* _STATED GOAL_: Locate every line in the entries below that contains the string "folder" and copy each one out.

A block of data:
[start]

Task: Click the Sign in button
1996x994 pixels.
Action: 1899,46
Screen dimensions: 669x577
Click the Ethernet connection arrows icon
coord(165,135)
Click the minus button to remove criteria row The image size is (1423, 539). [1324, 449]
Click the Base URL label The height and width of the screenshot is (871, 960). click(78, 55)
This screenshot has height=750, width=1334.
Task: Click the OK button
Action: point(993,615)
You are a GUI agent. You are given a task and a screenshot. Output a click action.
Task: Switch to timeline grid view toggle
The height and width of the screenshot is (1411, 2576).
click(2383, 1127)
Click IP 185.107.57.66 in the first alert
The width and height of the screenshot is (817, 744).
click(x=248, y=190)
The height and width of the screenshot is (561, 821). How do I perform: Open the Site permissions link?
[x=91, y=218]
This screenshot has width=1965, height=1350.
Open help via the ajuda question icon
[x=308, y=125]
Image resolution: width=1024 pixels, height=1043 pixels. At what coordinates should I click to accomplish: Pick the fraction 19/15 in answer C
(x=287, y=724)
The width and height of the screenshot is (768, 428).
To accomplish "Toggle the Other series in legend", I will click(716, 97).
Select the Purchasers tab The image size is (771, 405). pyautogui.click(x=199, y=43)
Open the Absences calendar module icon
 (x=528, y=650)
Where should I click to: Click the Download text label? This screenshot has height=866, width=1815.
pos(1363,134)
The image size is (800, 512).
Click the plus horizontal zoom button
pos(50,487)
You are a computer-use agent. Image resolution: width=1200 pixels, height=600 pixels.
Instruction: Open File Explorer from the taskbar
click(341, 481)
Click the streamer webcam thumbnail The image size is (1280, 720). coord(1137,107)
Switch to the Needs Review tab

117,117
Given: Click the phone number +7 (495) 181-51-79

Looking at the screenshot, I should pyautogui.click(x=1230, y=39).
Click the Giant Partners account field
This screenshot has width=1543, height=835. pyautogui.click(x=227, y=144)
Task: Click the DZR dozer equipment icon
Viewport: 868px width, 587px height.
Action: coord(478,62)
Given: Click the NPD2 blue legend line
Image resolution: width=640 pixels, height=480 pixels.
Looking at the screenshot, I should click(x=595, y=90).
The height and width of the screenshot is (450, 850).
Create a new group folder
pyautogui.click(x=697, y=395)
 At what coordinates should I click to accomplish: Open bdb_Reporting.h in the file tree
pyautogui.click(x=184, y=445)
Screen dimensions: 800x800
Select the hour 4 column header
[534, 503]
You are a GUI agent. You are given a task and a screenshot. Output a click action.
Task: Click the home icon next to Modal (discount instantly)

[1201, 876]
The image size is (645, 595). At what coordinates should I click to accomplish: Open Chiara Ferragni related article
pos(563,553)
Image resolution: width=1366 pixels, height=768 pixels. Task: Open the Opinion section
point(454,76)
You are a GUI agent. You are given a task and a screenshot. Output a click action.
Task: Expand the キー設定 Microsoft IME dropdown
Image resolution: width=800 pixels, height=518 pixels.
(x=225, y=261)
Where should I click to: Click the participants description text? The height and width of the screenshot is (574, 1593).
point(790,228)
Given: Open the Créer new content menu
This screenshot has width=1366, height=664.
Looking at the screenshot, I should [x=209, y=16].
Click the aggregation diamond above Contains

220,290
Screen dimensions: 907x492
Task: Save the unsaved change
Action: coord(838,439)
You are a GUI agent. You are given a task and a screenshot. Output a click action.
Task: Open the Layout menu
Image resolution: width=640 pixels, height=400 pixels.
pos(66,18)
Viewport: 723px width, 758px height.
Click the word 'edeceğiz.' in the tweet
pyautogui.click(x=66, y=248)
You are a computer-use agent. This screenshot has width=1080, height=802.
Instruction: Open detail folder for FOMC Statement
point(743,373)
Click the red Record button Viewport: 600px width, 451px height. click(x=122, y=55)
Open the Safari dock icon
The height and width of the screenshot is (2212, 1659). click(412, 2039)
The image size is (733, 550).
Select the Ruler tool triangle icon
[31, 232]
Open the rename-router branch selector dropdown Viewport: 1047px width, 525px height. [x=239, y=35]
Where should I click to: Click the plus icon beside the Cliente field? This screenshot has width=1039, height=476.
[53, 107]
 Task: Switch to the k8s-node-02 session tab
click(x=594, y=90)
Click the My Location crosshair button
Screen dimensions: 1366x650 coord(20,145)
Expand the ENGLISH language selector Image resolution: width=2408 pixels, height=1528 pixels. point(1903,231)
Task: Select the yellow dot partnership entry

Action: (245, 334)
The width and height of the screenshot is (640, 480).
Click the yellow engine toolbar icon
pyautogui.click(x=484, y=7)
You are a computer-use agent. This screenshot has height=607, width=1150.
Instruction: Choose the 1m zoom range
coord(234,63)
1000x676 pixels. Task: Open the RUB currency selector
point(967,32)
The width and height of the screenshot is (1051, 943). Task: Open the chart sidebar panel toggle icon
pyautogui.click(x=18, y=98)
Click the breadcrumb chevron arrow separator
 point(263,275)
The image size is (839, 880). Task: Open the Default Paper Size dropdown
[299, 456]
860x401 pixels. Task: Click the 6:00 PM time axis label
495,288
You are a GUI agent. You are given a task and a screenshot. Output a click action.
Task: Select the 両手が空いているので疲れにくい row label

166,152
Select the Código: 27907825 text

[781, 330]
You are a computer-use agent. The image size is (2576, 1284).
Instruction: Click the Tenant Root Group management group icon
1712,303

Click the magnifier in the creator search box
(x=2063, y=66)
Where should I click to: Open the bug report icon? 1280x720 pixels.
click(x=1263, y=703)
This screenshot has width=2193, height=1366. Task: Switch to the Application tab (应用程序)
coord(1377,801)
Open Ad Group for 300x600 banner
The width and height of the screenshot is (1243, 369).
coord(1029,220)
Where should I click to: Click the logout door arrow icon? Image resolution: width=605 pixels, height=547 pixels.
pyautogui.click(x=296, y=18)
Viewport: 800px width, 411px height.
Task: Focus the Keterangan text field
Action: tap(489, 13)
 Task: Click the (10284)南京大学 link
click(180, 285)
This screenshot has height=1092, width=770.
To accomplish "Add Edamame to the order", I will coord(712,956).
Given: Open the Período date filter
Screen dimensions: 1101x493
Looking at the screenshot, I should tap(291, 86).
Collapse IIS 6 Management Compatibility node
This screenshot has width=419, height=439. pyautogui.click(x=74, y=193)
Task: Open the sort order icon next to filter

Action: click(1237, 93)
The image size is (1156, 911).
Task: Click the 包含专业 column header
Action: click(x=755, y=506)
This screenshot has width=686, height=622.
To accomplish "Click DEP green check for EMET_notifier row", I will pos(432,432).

[end]

* _OUTPUT BELOW_:
Create a new group folder
Instruction: Open detail folder for FOMC Statement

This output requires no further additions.